After spending a few minutes on one side of my head, he would go around to the other, and—relying solely on memory—try to even things up. I wore a lot of hats back then, dreaming of a time when crew cuts would be back in style.

Dad sat in his rocking chair and grinned as I reminded him of
those days. Then he took me by surprise. “It’s your turn,” he said. “I need a trim.”

Few things have given me greater pleasure than this sweet revenge. But as I cut, I thought about the days ahead, and I began to worry. There’s an old Jewish saying: “Two things in the world you absolutely should not worry about: what can be fixed and what cannot be fixed. What can be fixed should be fixed at once, without worry. What cannot be fixed, can’t be fixed—so why worry about it?”

It sounds good on paper, but I come from a long line of gifted worriers. And so as the days passed, I worried about what to do next. And I asked questions of God, questions I’d never wrestled with before:
How can someone who has spent a lifetime loving and serving You be rewarded this way? What purpose is there in this anguish, in this seeming abandonment? How do I do the right thing given these circumstances? How do I honor my father when honoring him will surely include putting him in the hands of strangers more qualified than I one day soon? And by the way, I have other responsibilities too, Lord. I know I’m not supposed to feel resentment, but it’s creeping in
.

One night while running my hands along a shelf filled with books my father had given me, I came across the story of an aged man who lived in his only son’s house.
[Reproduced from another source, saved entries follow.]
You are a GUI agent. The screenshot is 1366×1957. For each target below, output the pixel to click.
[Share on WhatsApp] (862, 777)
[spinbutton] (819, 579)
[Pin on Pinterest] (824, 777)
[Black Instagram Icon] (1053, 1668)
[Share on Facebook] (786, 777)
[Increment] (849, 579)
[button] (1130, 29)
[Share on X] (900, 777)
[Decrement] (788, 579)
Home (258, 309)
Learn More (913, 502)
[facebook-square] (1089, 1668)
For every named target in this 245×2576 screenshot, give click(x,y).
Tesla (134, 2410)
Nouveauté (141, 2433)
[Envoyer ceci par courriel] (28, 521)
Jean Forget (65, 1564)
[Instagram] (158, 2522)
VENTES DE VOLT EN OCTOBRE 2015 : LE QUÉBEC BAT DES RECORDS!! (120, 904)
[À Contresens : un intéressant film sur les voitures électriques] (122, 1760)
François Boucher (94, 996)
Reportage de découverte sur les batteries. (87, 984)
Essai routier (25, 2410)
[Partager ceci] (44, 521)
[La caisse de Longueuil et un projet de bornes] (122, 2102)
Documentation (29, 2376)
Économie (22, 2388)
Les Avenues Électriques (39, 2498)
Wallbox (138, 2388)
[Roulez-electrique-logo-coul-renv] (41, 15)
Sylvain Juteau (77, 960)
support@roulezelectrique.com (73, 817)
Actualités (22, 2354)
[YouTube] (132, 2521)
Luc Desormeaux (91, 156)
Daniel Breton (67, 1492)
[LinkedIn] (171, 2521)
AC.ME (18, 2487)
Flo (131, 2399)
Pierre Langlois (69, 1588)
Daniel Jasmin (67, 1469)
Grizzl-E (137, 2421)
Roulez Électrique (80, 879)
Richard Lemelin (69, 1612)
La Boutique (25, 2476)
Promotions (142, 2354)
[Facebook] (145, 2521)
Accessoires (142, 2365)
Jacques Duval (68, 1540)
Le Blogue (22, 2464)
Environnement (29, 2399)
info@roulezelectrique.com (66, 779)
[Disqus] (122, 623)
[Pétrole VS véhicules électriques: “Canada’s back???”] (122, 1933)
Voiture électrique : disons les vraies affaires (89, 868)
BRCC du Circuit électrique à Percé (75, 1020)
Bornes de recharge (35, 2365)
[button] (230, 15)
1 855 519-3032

When evening came, the whole family would gather around the big oak dining table to share a meal together. The son and his wife treated the old man well. And he took great pleasure in watching his grandson Matthew grow. He loved to take the child onto his lap and tell him stories.
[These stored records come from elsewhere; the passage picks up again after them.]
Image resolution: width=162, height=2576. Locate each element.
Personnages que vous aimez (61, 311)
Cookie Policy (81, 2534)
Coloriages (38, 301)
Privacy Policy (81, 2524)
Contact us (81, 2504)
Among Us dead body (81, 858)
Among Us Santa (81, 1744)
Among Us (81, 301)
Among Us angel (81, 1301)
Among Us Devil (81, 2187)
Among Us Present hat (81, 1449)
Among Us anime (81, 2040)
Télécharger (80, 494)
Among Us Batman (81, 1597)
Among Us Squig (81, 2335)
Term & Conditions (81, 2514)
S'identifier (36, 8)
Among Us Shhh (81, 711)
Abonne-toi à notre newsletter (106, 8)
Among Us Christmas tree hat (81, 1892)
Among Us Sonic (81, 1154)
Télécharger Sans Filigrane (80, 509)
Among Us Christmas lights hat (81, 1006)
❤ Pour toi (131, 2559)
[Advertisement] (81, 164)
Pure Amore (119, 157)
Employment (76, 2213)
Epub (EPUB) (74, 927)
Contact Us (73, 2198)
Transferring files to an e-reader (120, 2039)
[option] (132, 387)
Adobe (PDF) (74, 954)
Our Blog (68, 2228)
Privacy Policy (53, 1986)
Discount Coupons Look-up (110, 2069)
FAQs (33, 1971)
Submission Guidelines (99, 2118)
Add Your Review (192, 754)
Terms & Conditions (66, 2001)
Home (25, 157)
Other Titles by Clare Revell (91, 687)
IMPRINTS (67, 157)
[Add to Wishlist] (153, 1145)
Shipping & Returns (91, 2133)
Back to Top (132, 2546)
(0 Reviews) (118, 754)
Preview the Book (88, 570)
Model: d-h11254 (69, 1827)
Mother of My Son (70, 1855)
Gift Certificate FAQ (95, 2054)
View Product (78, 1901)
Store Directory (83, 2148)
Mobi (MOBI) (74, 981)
As the years slid by, the old man’s hands began to shake. Sometimes he would spill his tea because of those trembling hands, or he would drop a bowl. And little by little his son became more and more impatient with him.
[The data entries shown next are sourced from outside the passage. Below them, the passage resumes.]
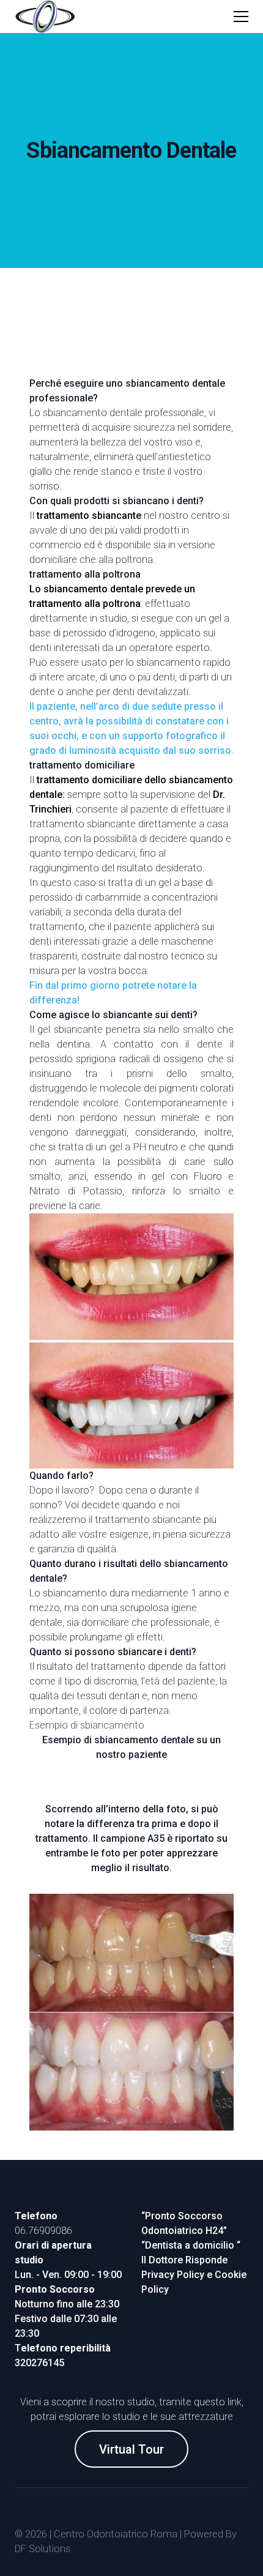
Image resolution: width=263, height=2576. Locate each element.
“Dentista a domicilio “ (190, 2245)
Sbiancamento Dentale (131, 150)
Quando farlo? (61, 1475)
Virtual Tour (131, 2449)
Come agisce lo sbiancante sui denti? (113, 1015)
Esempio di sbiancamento (86, 1725)
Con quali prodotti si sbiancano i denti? (116, 501)
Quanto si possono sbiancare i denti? (112, 1652)
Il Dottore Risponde (184, 2260)
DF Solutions (42, 2549)
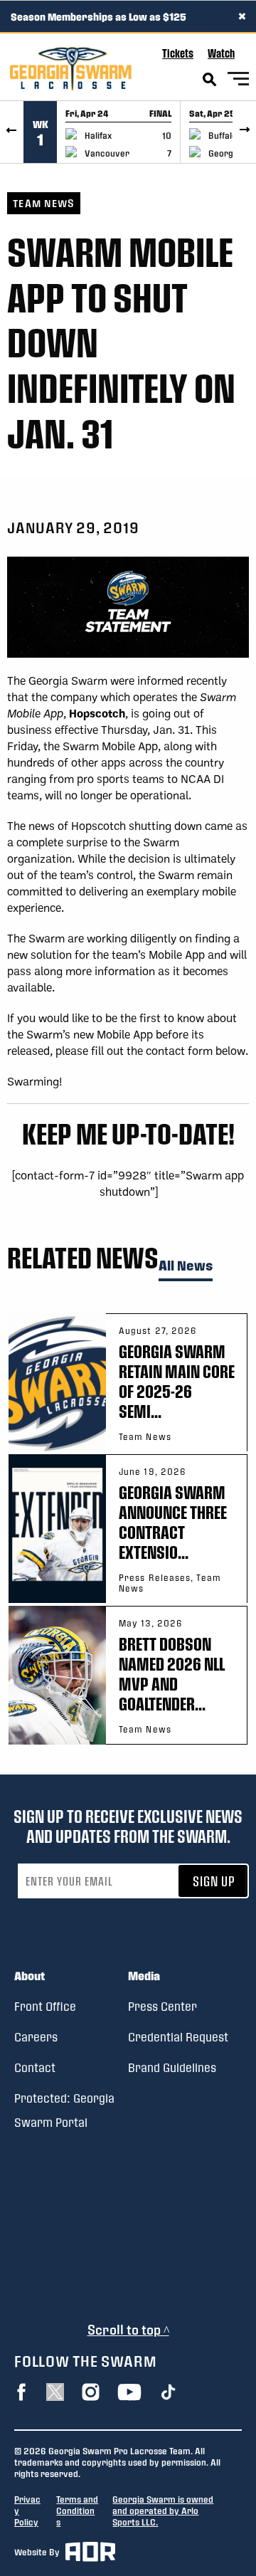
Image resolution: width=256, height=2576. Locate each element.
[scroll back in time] (11, 132)
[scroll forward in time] (244, 132)
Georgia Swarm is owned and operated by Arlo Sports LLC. (162, 2510)
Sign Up (214, 1880)
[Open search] (210, 80)
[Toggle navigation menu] (238, 81)
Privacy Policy (27, 2510)
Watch (221, 53)
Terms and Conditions (77, 2510)
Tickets (177, 53)
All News (186, 1266)
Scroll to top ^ (128, 2329)
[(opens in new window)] (21, 2392)
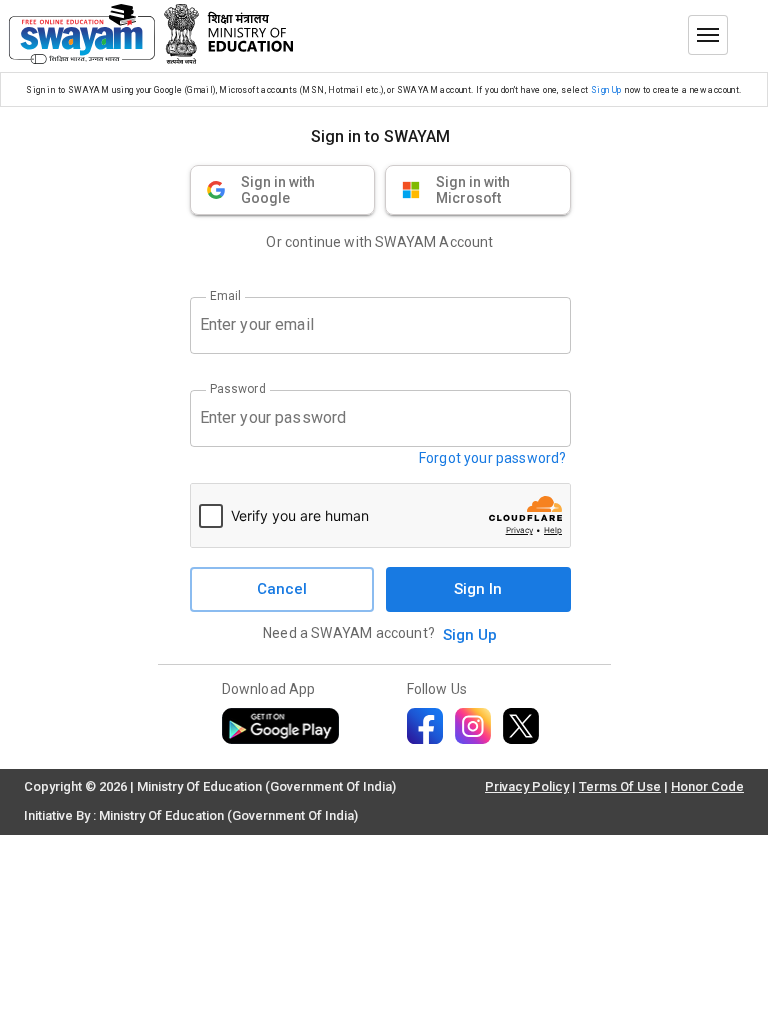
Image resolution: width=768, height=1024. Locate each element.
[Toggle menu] (708, 35)
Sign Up (606, 90)
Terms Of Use (620, 786)
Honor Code (707, 786)
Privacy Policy (527, 786)
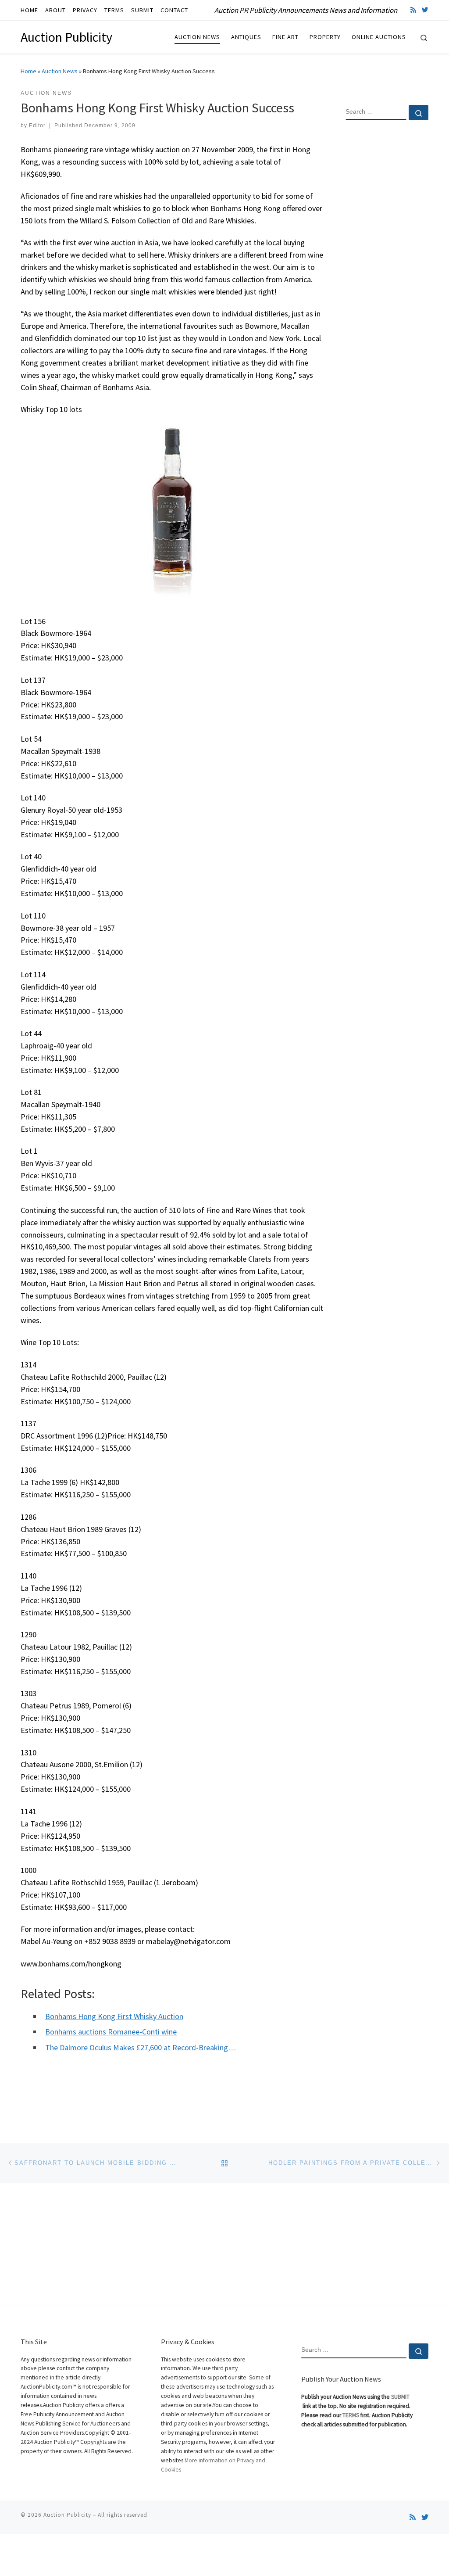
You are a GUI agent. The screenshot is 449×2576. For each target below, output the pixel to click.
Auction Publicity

One evening, as the family sat at the dinner table, the old man accidentally hit his bowl with the soupspoon and the bowl broke in half, spilling soup onto the tablecloth and onto his lap. His son stood to his feet and hissed under his breath, “I’m tired of you spilling food on our good tablecloth and breaking our good dishes! If you can’t eat with manners, eat alone.”

The next day, the son brought home a wooden bowl. He set a table in the old man’s bedroom, using an old sheet as a tablecloth, and served him his food in the wooden bowl.

The old man said nothing and ate his meals alone day after day.

One day when the son came home from work, he noticed Matthew working on something in the corner. “What keeps you so busy today?” he asked.

The boy looked up from his work. “I’m making a bowl, carving it from wood all by myself,” he said.

His father was surprised. “A wooden bowl? What will you use it for? We have such beautiful dishes.”

The little boy answered, “I’m making this bowl for you. When you grow old like Grandpa, and your hands begin to shake, I’ll have this wooden bowl ready to give you in your little room.”

The man stood still, staring at the bowl. Then he rushed to his father’s room and fell to his knees. “Forgive me, Father. Forgive me for not showing you the respect and honor due you.” And he wept.

The father forgave his son. And that evening when the family gathered at the big round table, the old man sat at the place of honor.

I bit my lip hard at the conclusion of the story and pledged before God to honor my dad in this mysterious new chapter of life. And I wondered about my own children. What would they do with me when it’s my turn to put popsicles in the dryer?